[Provided records start]
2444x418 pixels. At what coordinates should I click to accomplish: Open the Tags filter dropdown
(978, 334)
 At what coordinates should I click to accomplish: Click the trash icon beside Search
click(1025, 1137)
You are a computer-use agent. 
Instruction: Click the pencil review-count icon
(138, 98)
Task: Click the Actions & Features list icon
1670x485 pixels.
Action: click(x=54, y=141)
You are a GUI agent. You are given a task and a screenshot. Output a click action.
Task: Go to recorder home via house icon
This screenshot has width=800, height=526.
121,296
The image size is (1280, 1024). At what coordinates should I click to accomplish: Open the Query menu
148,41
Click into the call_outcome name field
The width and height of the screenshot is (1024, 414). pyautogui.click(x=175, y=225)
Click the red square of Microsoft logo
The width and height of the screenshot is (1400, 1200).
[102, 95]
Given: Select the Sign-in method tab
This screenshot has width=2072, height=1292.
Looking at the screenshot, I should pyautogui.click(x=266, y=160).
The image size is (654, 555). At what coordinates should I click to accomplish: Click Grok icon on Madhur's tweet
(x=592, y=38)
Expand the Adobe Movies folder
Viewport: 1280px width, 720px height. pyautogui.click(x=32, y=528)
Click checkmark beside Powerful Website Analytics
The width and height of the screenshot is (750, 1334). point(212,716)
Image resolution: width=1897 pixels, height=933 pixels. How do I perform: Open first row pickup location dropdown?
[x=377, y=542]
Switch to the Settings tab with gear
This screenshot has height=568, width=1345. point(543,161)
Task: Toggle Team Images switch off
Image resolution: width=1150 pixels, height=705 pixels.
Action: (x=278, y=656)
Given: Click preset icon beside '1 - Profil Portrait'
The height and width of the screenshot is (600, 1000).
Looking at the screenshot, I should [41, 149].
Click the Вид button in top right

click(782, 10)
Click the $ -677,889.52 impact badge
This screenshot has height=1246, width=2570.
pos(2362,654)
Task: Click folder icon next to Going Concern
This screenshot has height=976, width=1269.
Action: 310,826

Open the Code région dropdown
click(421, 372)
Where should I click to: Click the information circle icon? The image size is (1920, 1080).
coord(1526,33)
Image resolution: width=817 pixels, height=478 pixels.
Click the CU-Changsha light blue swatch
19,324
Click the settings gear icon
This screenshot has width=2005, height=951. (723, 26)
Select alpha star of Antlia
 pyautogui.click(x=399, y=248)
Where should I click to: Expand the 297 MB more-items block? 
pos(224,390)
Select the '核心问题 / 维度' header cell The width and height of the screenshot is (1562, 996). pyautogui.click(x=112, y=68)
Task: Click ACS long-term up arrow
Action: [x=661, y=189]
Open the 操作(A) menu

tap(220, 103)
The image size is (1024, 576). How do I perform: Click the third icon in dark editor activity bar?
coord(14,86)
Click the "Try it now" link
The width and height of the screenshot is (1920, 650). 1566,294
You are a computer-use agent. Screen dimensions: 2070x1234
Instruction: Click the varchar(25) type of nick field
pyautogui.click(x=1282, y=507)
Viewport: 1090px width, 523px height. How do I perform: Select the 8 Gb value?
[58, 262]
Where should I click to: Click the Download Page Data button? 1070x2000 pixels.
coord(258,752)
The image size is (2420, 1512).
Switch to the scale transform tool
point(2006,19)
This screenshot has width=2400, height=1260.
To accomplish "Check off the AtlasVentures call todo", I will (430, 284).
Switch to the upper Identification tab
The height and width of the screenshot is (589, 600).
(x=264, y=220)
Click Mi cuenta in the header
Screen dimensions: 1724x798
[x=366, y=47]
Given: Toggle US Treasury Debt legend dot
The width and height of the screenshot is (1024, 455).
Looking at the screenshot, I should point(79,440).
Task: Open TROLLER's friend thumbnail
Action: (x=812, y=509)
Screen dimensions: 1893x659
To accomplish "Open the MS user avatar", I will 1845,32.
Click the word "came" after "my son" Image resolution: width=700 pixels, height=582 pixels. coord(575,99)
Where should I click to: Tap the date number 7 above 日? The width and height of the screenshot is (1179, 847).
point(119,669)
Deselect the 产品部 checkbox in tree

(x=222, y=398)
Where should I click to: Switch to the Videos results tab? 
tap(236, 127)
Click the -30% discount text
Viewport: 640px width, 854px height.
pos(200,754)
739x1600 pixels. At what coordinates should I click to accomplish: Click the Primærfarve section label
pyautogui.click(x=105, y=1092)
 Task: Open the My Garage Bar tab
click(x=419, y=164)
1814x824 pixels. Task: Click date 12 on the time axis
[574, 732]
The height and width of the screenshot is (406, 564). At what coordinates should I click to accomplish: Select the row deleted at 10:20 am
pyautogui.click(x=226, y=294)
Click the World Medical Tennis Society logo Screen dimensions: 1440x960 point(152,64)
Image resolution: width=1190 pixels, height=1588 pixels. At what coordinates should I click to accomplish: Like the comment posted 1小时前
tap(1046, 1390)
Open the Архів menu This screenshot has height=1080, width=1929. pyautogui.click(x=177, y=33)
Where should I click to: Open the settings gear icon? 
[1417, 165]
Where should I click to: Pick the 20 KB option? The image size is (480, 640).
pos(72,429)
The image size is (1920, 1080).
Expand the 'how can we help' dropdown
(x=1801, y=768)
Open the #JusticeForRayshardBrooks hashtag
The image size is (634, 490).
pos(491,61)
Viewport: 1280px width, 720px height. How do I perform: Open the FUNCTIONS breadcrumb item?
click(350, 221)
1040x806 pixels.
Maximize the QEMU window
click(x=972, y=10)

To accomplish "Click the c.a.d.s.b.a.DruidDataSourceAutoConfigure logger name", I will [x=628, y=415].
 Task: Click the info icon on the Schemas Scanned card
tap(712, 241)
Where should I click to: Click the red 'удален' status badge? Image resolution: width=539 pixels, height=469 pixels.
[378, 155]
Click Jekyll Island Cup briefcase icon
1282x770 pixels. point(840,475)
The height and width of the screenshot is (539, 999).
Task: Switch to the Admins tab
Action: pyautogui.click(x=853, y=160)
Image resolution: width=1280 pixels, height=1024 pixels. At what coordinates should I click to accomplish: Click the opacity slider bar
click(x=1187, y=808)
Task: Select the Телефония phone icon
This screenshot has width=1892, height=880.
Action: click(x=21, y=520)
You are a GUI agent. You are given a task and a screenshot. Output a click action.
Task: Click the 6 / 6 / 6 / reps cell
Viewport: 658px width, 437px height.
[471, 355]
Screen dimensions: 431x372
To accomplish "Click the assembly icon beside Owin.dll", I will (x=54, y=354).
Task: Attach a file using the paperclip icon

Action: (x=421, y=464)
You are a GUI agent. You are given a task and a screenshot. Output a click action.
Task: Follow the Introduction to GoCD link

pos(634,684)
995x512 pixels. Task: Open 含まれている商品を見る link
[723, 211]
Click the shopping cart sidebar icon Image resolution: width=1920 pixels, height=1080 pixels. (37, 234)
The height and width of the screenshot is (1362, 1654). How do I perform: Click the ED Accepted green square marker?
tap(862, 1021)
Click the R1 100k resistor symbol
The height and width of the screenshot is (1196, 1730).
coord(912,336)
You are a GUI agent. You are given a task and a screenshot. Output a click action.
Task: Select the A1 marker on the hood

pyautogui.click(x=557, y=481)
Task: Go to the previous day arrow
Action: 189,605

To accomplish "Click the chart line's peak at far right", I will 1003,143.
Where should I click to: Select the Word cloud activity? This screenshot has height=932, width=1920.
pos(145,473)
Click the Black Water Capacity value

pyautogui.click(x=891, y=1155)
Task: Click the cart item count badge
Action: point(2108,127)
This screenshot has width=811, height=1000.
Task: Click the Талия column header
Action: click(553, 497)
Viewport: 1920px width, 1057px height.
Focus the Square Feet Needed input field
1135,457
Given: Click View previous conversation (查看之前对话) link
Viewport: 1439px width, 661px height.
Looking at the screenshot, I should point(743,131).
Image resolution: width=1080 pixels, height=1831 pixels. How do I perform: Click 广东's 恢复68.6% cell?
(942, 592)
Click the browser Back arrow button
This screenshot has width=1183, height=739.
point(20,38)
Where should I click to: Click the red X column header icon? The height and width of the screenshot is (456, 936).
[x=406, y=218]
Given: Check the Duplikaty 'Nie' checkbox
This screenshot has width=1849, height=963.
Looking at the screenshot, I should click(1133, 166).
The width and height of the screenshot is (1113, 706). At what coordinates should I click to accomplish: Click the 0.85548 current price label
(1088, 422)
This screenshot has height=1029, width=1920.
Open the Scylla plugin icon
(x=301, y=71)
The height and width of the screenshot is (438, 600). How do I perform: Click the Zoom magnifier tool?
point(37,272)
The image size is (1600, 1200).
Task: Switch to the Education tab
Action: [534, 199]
[Provided records end]
* **Your instructions**:
Reproduce the records from the line containing "Task: Select the Телефония phone icon" up to and including the line containing "will (x=54, y=354).", requests included. Multiply every coordinate in the answers by 1.25, rounding each result to a whole number with halves rounded up.

* **Response below**:
Task: Select the Телефония phone icon
This screenshot has width=1892, height=880.
Action: click(x=26, y=650)
You are a GUI agent. You are given a task and a screenshot. Output a click action.
Task: Click the 6 / 6 / 6 / reps cell
Viewport: 658px width, 437px height.
[589, 444]
Screen dimensions: 431x372
To accomplish "Click the assembly icon beside Owin.dll", I will (x=68, y=443).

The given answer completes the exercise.